Los que sí les dan la mano
Europa tiene, también, ejemplos de connivencia con la ultraderecha. En el caso de Italia, por ejemplo, los populistas de Cinco Estrellas no tuvieron reparos en pactar el Gobierno nacional con la Liga de Matteo Salvini. Sin embargo, el ansia de poder del ultra le llevó a tensar la cuerda tras 18 meses de pacto, pensando en un adelanto electoral, en arrollar en las urnas, y la jugada le salió mal: tras un tiempo en el que mostró su verdadera cara en el poder, los demás le hicieron frente y hoy hay un gabinete, cogido con alfileres, entre Cinco Estrellas y los socialdemócratas.
Están ya fuera del Ejecutivo, pero siguen en las instituciones. En el Parlamento, forman parte de la mesa porque es obligado que todos los partidos que formen grupo tengan un representante en ella (haya dos grupos o haya 20). Algún nombre un poco polémico se ha vetado, pero en general tienen a quien ellos quieren. Complicado pararles los pies a formaciones como la Liga o los Fratelli d´Italia que, en realidad, comenzaron como nacionalistas, incluso con toques de centro, y que llevan décadas en la vida política del país, gobernando en ayuntamientos y regiones (12 de 20) y ayudando incluso al exprimer ministro Silvio Berlusconi en Roma.
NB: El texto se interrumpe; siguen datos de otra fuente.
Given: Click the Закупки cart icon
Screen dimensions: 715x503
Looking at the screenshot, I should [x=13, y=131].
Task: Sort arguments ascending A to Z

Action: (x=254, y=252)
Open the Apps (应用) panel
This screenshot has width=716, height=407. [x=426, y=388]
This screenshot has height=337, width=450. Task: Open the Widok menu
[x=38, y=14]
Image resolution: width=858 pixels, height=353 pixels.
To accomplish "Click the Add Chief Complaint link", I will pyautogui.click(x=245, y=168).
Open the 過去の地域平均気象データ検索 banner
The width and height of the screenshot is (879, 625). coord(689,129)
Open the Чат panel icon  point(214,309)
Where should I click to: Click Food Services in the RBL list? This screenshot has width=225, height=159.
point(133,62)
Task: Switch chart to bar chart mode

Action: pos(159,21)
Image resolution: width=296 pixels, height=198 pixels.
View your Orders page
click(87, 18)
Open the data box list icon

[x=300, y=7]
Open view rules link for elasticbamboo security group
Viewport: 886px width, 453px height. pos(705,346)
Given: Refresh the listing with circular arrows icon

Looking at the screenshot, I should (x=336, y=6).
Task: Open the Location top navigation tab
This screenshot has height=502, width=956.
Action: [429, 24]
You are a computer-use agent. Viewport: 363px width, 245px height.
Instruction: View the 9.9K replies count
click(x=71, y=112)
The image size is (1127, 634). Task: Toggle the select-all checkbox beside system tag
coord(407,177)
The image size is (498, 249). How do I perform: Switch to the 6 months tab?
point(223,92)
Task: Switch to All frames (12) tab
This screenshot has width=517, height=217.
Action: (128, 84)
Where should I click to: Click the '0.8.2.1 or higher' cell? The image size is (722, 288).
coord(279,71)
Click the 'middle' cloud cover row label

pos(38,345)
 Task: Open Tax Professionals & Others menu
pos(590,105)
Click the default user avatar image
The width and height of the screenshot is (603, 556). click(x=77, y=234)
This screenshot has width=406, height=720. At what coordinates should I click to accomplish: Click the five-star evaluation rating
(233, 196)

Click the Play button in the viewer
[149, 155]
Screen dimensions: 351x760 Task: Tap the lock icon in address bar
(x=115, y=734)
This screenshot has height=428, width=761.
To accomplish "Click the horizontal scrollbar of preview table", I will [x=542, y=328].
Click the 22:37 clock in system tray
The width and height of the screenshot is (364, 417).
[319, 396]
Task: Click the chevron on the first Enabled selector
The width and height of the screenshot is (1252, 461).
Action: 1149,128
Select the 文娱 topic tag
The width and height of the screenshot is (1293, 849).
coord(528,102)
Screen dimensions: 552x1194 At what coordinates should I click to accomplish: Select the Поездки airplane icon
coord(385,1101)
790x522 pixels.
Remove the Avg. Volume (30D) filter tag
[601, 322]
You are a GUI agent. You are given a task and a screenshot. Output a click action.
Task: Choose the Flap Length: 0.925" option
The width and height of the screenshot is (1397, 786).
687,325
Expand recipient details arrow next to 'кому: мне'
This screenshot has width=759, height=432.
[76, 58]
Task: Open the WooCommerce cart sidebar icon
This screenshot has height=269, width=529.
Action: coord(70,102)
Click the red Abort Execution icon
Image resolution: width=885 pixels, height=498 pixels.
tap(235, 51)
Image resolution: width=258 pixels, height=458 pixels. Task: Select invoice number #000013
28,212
En Austria pasa un poco igual, porque la derecha radical lleva décadas siendo tercera fuerza del país, hasta que recientemente llegó a ser segunda. Como en Italia, no hay debates sobre cordones, es algo de la Europa donde el crecimiento ultra es más reciente. El primer ministro, Sebastian Kurz, se apoyó en el Partido de la Libertad (FPÖ) en la pasada legislatura y acabó mal, con un escándalo de corrupción que sacó a los ultras del poder. Hubo que ir a elecciones, en septiembre, y la formación de Gobierno aún sigue pendiente, aunque esta vez los contactos de Kurz son con los Verdes.
En el norte de Europa, tan dado a las sumas para excluir a los ultras, Noruega es la excepción, con el Partido del Progreso ocupando grandes carteras como el esencial Ministerio de Petróleo durante las dos últimas legislaturas.